More than meets the eye

May 23, 2018


Ashley Latimer
Senior Advocacy and Communications Officer, PATH

Do you know who enjoys a good conversation about poop?  Preschoolers. As they learn to use the toilet, flush, and wash their hands, talking about poop seems to become a topic for any time of day. It may just be my preschooler, but he’s obsessed. He likes to talk about his poops and he asks to see his brother’s dirty diapers.  Odd, I know.



Just recently, after a successful number two and upon visual inspection of his work, my son exclaimed, “Look, a raisin! There is a raisin in my poop!”  He wasn’t wrong.  And he thought it was hilarious. We had a good laugh, flushed, washed hands, and went about our day.


It wasn’t until later as I thought about this little exchange that I realized the importance of our bathroom chat. Seeing the raisin made him laugh. But what he couldn’t see – the bacteria, the viruses, the germs – wouldn’t make him laugh. In fact, it had the potential to make him or others quite sick.


Fecal matter is more than what meets the eye. Normally feces are made up of about 75 percent water and 25 percent solid matter, and of that solid waste, about 30 percent is dead bacteria. I realize that is more detail than you ever wanted, but think about that for a minute. Think of the potential infections, illnesses, and germs that lurk in your average bowel movement. Now think about it for a family that doesn’t have access to a toilet, running water, or hand soap. Over the course of days, weeks, and months, the bacteria and viruses to which people are exposed really adds up. And we can’t see it. No one can identify rotavirus, Shigella, or salmonella on their hands, food, or water. But those little microbes exist in fecal matter and when a child comes into contact with contaminated food or water, he/she can become quite sick. Such illnesses take their toll on children, their families, and communities.



My son doesn’t have to worry about those nasty little bugs potentially lurking in our poo. He’s lucky enough to have access to flushable toilets, clean running water, and ample hand soap.  He’s also vaccinated, the utmost in protection against nasty little bugs that transmit through the fecal-oral route. Clean water, sanitation, and vaccines are not luxuries; they are essential prevention tools that save lives.  

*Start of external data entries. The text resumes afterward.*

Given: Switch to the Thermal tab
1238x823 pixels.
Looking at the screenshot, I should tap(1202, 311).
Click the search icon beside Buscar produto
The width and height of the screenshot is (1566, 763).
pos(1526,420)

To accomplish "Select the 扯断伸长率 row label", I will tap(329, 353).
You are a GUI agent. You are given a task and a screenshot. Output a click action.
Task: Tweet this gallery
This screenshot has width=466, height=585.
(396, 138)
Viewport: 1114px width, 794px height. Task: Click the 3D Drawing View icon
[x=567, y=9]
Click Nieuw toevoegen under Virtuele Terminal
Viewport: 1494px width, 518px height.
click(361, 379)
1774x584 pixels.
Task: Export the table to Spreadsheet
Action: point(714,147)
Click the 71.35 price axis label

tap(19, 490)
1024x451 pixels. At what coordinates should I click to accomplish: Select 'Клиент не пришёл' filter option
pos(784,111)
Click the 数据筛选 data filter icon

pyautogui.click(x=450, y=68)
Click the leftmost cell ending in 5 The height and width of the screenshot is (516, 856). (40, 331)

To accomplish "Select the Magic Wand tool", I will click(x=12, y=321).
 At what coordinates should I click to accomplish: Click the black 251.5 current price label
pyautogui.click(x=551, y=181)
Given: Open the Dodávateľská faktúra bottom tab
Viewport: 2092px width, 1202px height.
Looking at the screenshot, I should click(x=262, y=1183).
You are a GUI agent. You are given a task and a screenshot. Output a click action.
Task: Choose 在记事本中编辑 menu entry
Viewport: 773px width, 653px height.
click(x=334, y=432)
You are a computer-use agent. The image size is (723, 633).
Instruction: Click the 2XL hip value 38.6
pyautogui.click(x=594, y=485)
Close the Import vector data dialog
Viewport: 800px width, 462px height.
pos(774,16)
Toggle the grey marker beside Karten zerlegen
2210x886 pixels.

Not every child will appreciate the joy of finding a raisin in his poop. But every child deserves to find his/her own joy, and live a happy, healthy childhood, free from preventable illnesses that we know how to stop. Alongside water, sanitation, and handwashing interventions, vaccines are an unparalleled prevention tool that we must afford all children.



We’ve come a long way in preventing children from dying due to diarrheal diseases, but our work is not finished. Now, more than ever, we need to focus on limiting the long term consequences of repeated bouts of diarrhea and preventing the deaths that still occur. We owe it to our littlest poopers to ensure they are protected against deadly infections and that every child is able to grow up and discover life’s little laughs along the way.